There is no merit in appellant's contention at this point. *336 [2] II. The information in this action is as follows:
"In the District Court of Cedar County, Iowa.
"The State of Iowa, } vs. } Amended and Substituted Carl Solberg, } Information.
"Comes now William M. Dallas, as County Attorney of Cedar County, State of Iowa, and in the name and by the authority of the State of Iowa, accuses Carl Solberg of the Crime of Forgery committed as follows:
"That said Carl Solberg, on or about the 16th day of April, A.D. 1931, in the County of Cedar and State of Iowa, did with the intent to defraud, falsely make and forge one certain check, payable to the order of one John Herbert, drawn upon the Helmer Gortner State Bank, of Mechanicsville, Iowa, and endorsed in blank by the defendant, who signed the endorsement thereon in the name of John Herbert, in violation of Section 13139 of the Iowa Code of 1927."
The appellant contends that this information is fatally defective in that it does not describe the check referred to and that a copy of the document is not set out; that it apparently charges two offenses, namely the forging of a check and the forging of an indorsement; and that it is not alleged and does not appear that the document charged to have been forged was either apparently or actually of legal efficacy.
Code section 13732-c2 is as follows:
"The indictment may charge, and is valid and sufficient if it charges, the offense for which the accused is being prosecuted in one or more of the following ways:
"1. By using the name given to the offense by statute.
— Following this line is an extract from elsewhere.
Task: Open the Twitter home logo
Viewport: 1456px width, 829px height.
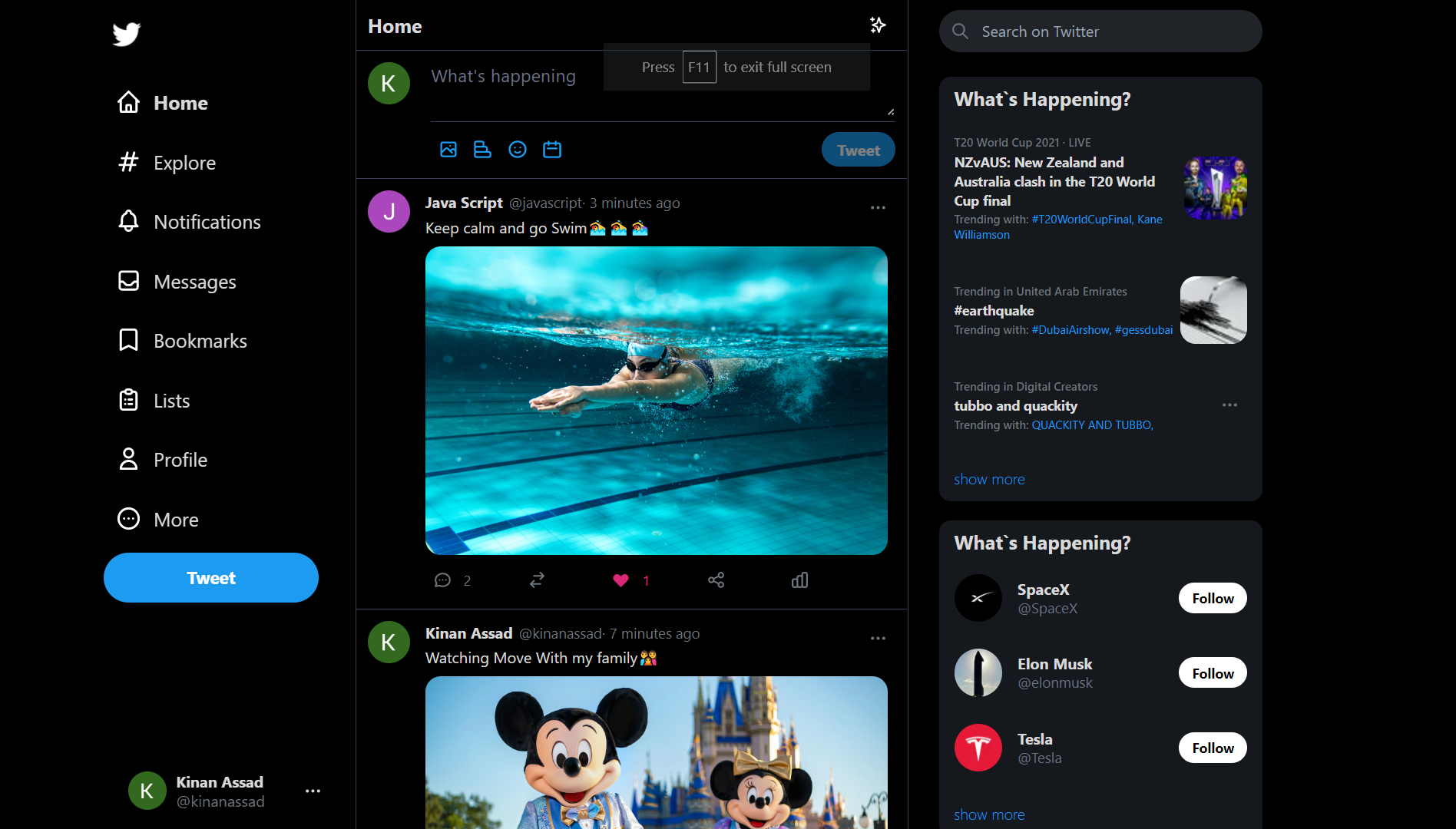Action: point(126,34)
"2. By stating so much of the definition of the offense, either in terms of the common law or of the statute defining the offense, or in terms of substantially the same meaning, as is sufficient to give the court and the accused notice of what offense is intended to be charged.
"The indictment may refer to a section or subsection of any statute creating the crime charged therein, and in determining the validity or sufficiency of such indictment regard shall be had to such reference." *337
Code section 13732-c3 is as follows:
"No indictment which charges the offense in accordance with the provisions of section 13732-c2 shall be held to be insufficient on the ground that it fails to inform the defendant of the particulars of the offense."
Code section 13732-c33, describing the forms which may be used in indictments, among others, includes the following:
"Forgery — A.B. forged a certain instrument purporting to be a promissory note (or describe the note or give its tenor or substance)."
The appellant made no application for a bill of particulars, nor did he move to set aside the information. He in no manner challenged the jurisdiction of the court or the sufficiency of the information in the lower court. The court had jurisdiction of the subject-matter and of the appellant.
We fail to find reversible error in the record upon any of the grounds urged by the appellant.
The judgment is — Affirmed.
WAGNER, C.J., and STEVENS, De GRAFF, and ALBERT, JJ., concur.